Excerpt to read Block Start

As a result, supporting additional platforms and web browsers is a big deal.  Internet Explorer is Windows-only (a move I have long questioned strategically).  Safari is Mac-only (until now).  Thank goodness for Mozilla Firefox, the only real hope of building code once and having it run on a large number of platforms.

Depending on whose numbers you believe, IE has about 80% marketshare, Firefox has 15%, and Safari has 5%.  Different sites have different numbers, because some sites attract different types of audiences.

As a web developer, you could decide to target only IE.  That gets you 80% of the market.  That might work, but it’s not as easy a decision as it was in 2003 when they had 90+% of the market.

Developing for IE & Firefox seems like the right answer, because it gets you 95% of the market, and the nature of developing for Firefox usually means good, clean, standards-compliant code that will also work on Safari.

As a result, Mac users owe a real debt to the growth and success of Mozilla Firefox.  Once developers decide to go “multi-browser”, they usually include Safari for good measure.

So, why does Apple choose to promote “a third option”?  They have no chance of catalyzing the anti-Microsoft, open-source community… they are behind Mozilla (and for good reason).  They have no chance of taking significant share from IE… everyone who can download a separate browser has largely downloaded Firefox.  And if they should take market share from Mozilla, then they have likely hurt the case for non-IE development by fragmenting the market further.

When Apple launched Safari, Firefox was not nearly as robust or successful as it is now.  But I really wondered why Safari 2.0 wasn’t just a Firefox variant… an extension of the Mozilla codebase, hand-tailored for the Mac by Apple (like an official Camino build).

So here is my theory… based on no real information.  I have seen this theory in exactly zero of the articles on the topic I browsed today.

It’s about the iPhone.

It takes a few assumptions to get there, but just ponder the following, and let me know if you think I’m crazy:

  • Let’s say that developing a full-featured web browser for mobile that is differentiated and supported the unique Apple-designed gestures and interfaces for the iPhone required so much customization that you really needed to own the code base.
  • Or, let’s assume that Apple doesn’t want to reveal the source code of some of its browser innovations for the iPhone as a form of proprietary advantage in the mobile space.
  • Let’s also assume that Apple wants a rich set of applications for the iPhone, but wants to bypass the current models for installing applications on cell phones, and WAP-based models for web-application development.  Apple wants rich applications without the strings that come from service providers or the limitations of WAP.

Apple has a bit of a problem now… they need a custom browser, but they want active developer support to build these rich applications.  They need market share… but not PC market share.  They need mobile market share.

Could the answer be a Safari for Windows that runs on Windows Mobile?  Is it possible that Apple would license Safari for Windows Mobile to a broad set of carriers?  It wouldn’t be the iPhone, but it would be a larger audience for web developers to target, and it would be a “stepping stone” for buyers of non-Apple, integrated mobile devices to get a “taste” of the Apple iPhone experience.  Safari for Windows then provides Windows-based developers with an easy target platform for development & testing.

Might be a stretch.  But I wonder if Safari for Windows has more to do with Apple’s non-PC device strategy than some bizarre attempt to take on Microsoft and Mozilla.

Daring Fireball thinks it’s all about the revenue from the search bar… I see that as a perk, but not a major reason to take on this challenge.  $75M in revenue per year is just not a big deal at Apple’s current size… unless they see their growth slowing and are scraping for every dollar.

Excerpt to read Block End
Material provided Block Start

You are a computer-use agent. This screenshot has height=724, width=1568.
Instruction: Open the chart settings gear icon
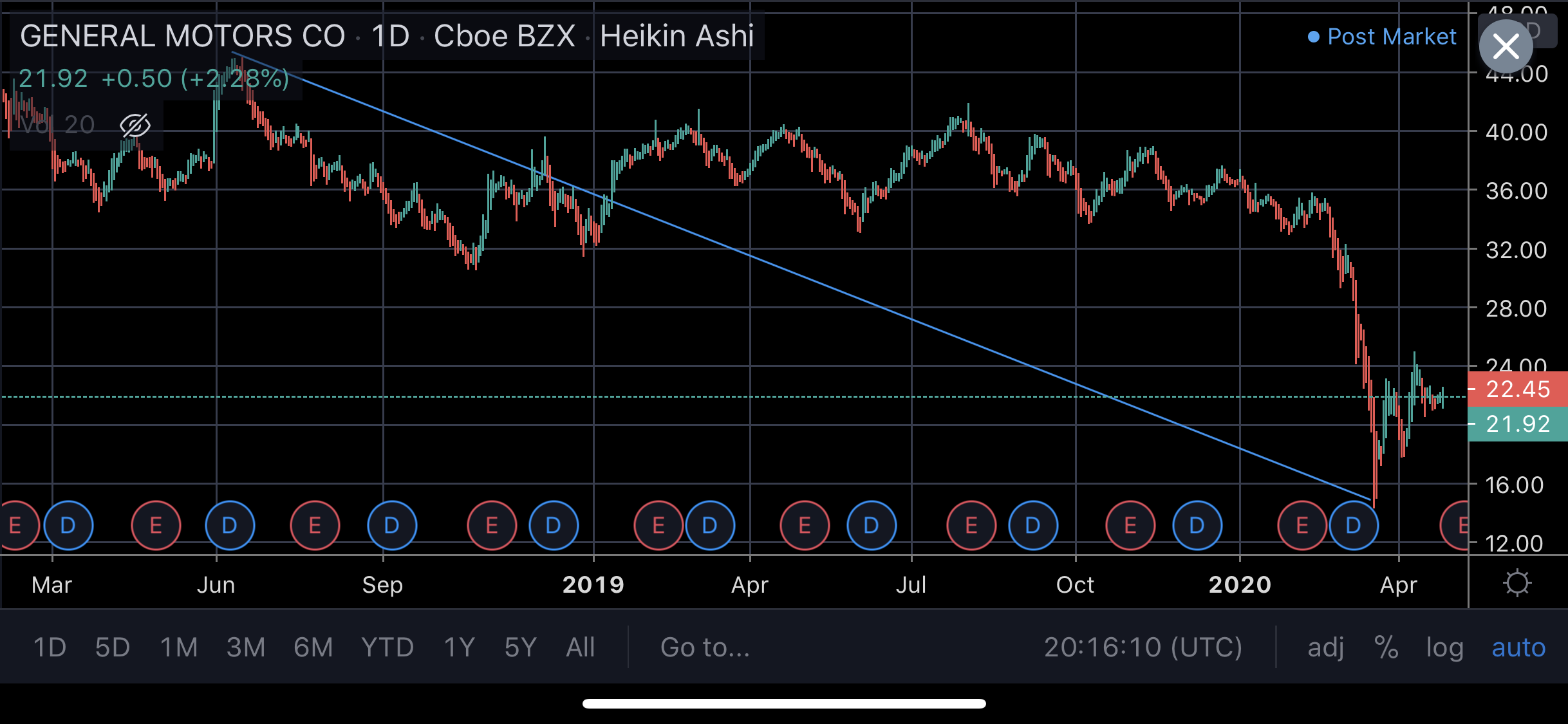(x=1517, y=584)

Material provided Block End
Material provided Block Start

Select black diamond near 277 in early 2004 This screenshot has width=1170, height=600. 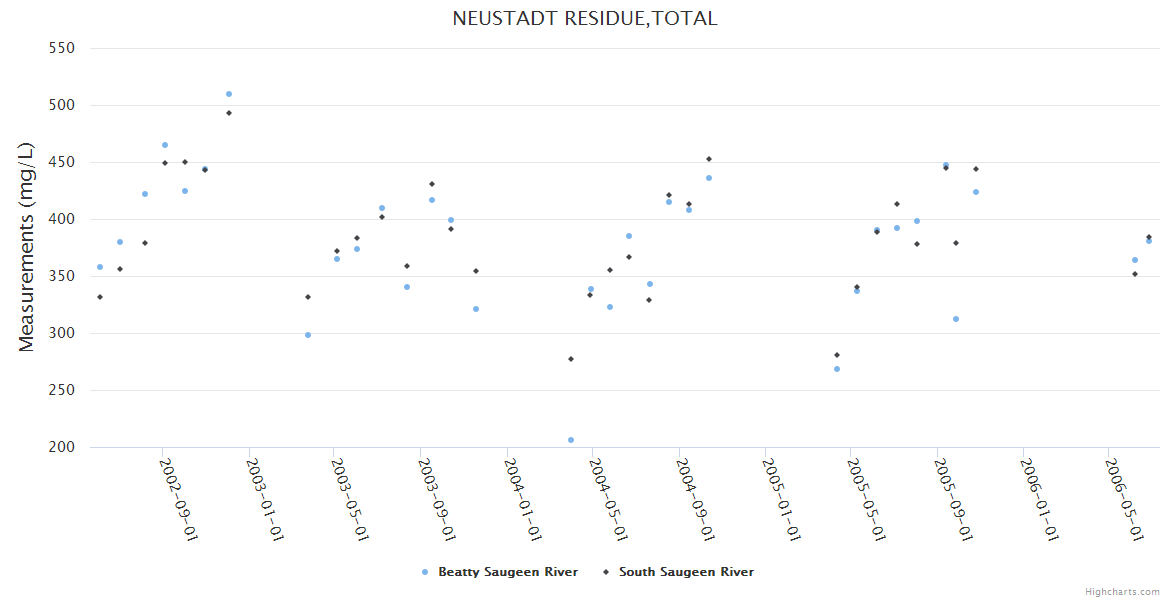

Material provided Block End
Material provided Block Start

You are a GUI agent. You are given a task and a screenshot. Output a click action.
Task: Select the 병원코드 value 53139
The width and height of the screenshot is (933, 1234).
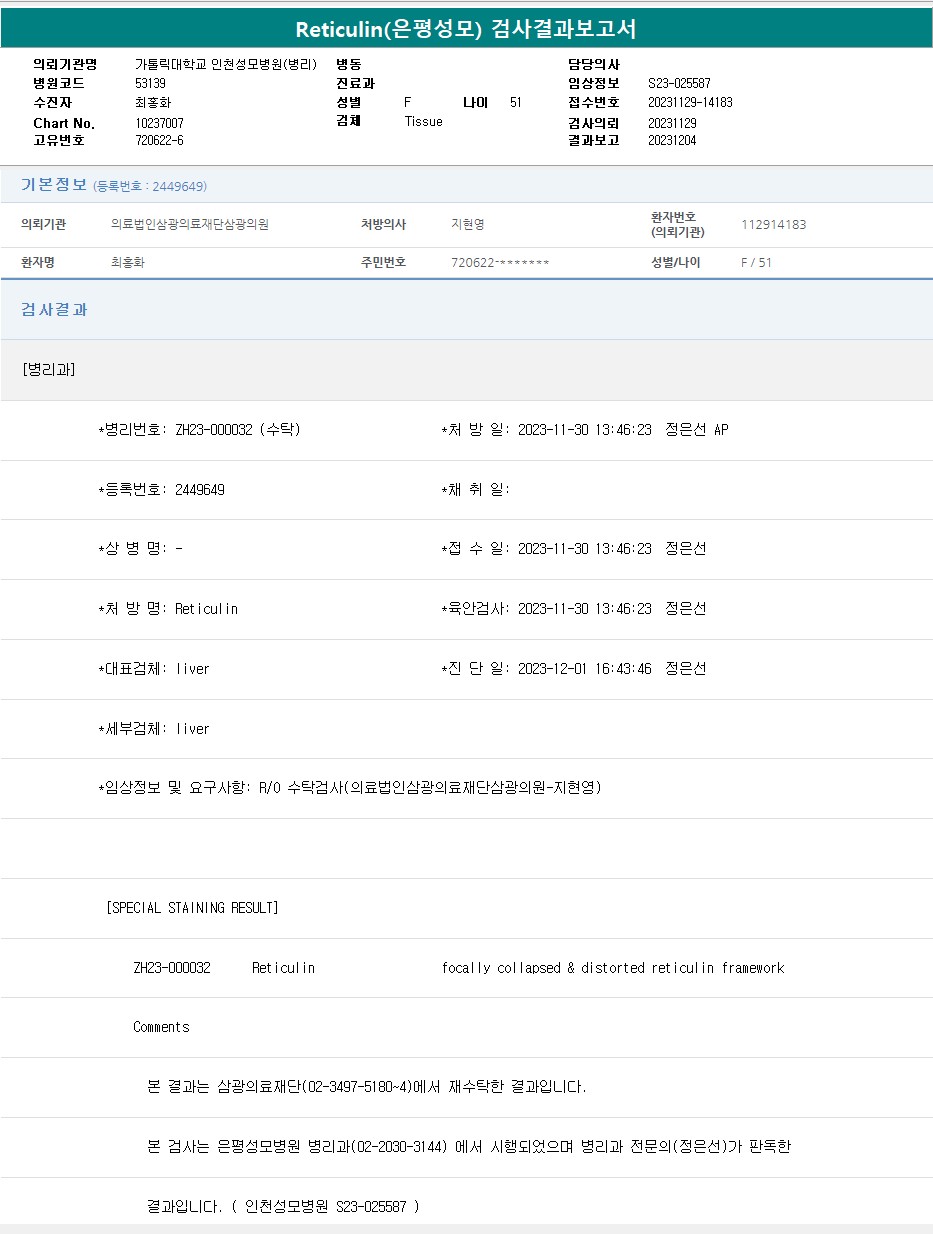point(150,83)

Material provided Block End

Assigned task. In the excerpt on Safari for Windows, what does Daring Fireball think the move is all about? The rows have nothing to do with the excerpt on Safari for Windows.

Expected answer. The revenue from the search bar.